I have added tests for this and we're back at 100% code coverage. The results look as expected on all 3 geoms, so I'll close this issue for now.
We were discussing in #27 that it might be convenient to have labels placed at some position. In particular, we were discussing
hjust = "auto"
for placing the label at the flattest part of the curve, but that got me thinking about other placement rules. I think the following keywords for thehjust
parameter make sense:"flattest"
, as we discussed before: at the flattest part of the curve. We can also do"steepest"

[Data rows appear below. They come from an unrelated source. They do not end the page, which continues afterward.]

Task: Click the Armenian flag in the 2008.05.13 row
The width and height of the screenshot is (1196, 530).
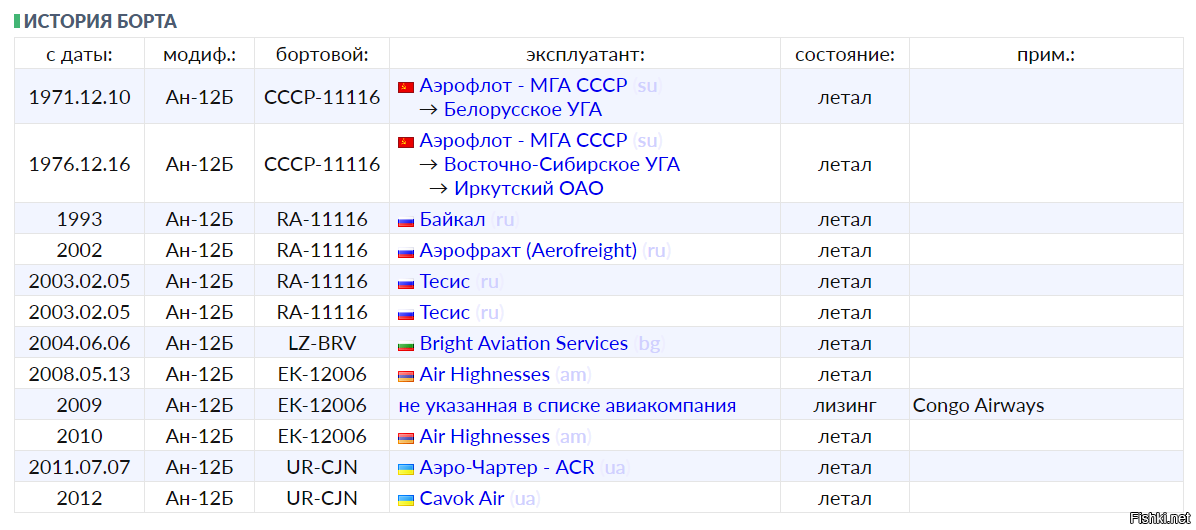Action: pos(406,376)

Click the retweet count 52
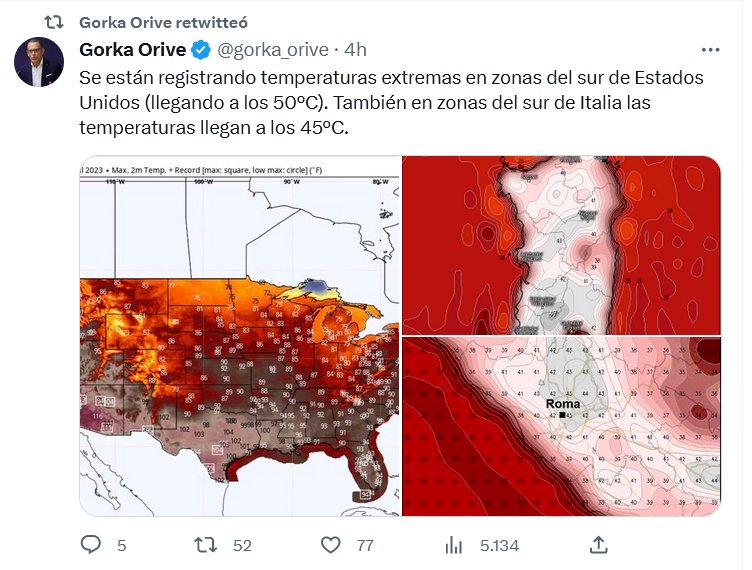(x=241, y=545)

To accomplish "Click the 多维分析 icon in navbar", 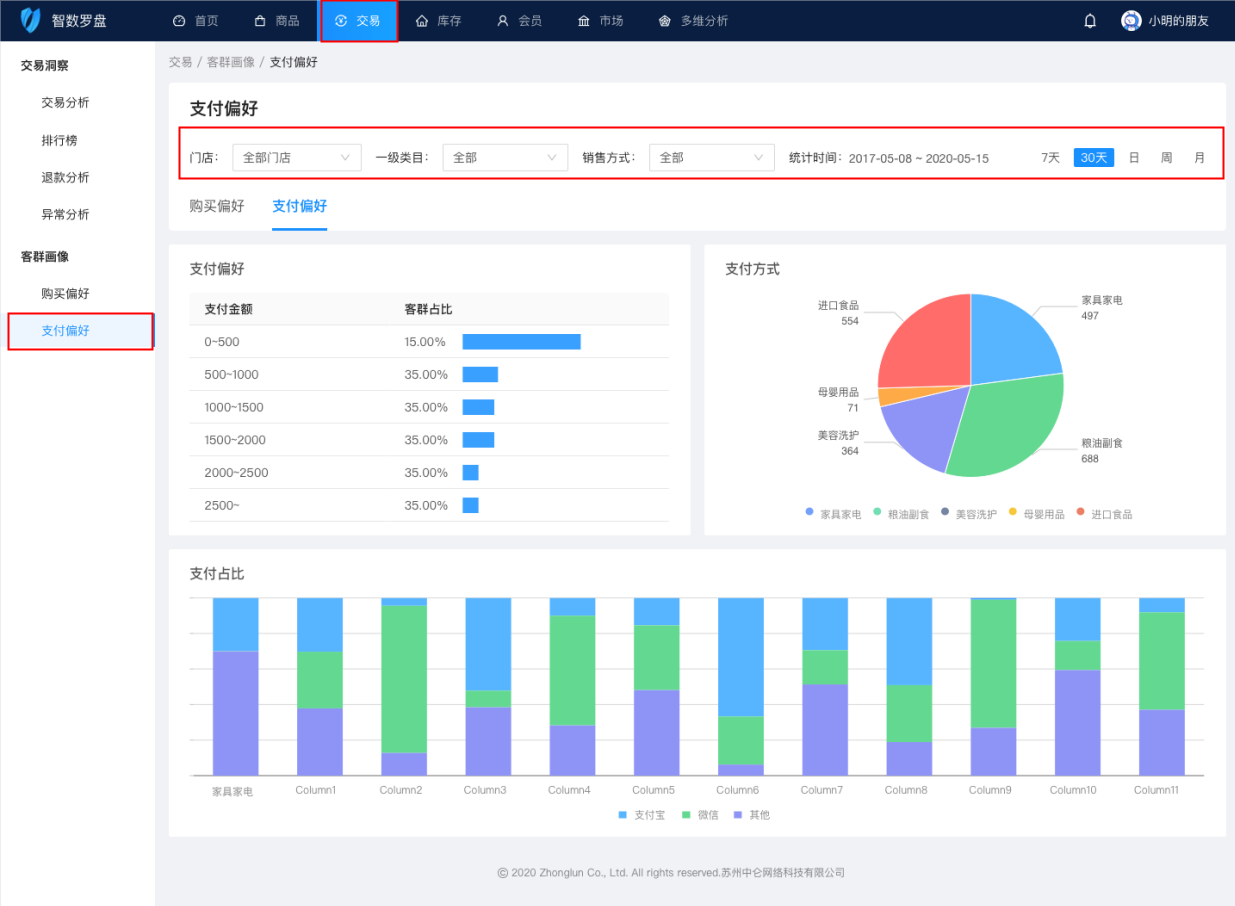I will [665, 21].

to do the inverse, but that makes less sense to me."xmin"
/"xmax"
/"xmid"
for placement at the leftmost/rightmost or middle horizontal position on the curve."ymin"
/"ymax"
/"ymid"
for placement at the top, bottom or middle vertical position on the curve."before"
/"after"
for doing the equivalent ofhjust = -1
orhjust = 2
, where the text is anchored a textwidth away from the stated anchor point. This would translate to before the start of the curve or after the end of the curve (where the angles would be extrapolated based on the first/last angle). Consequently, this text would be flat and we can use the simplified per-string placement instead of the per-character placement.This is not an exhaustive list, but these came to mind.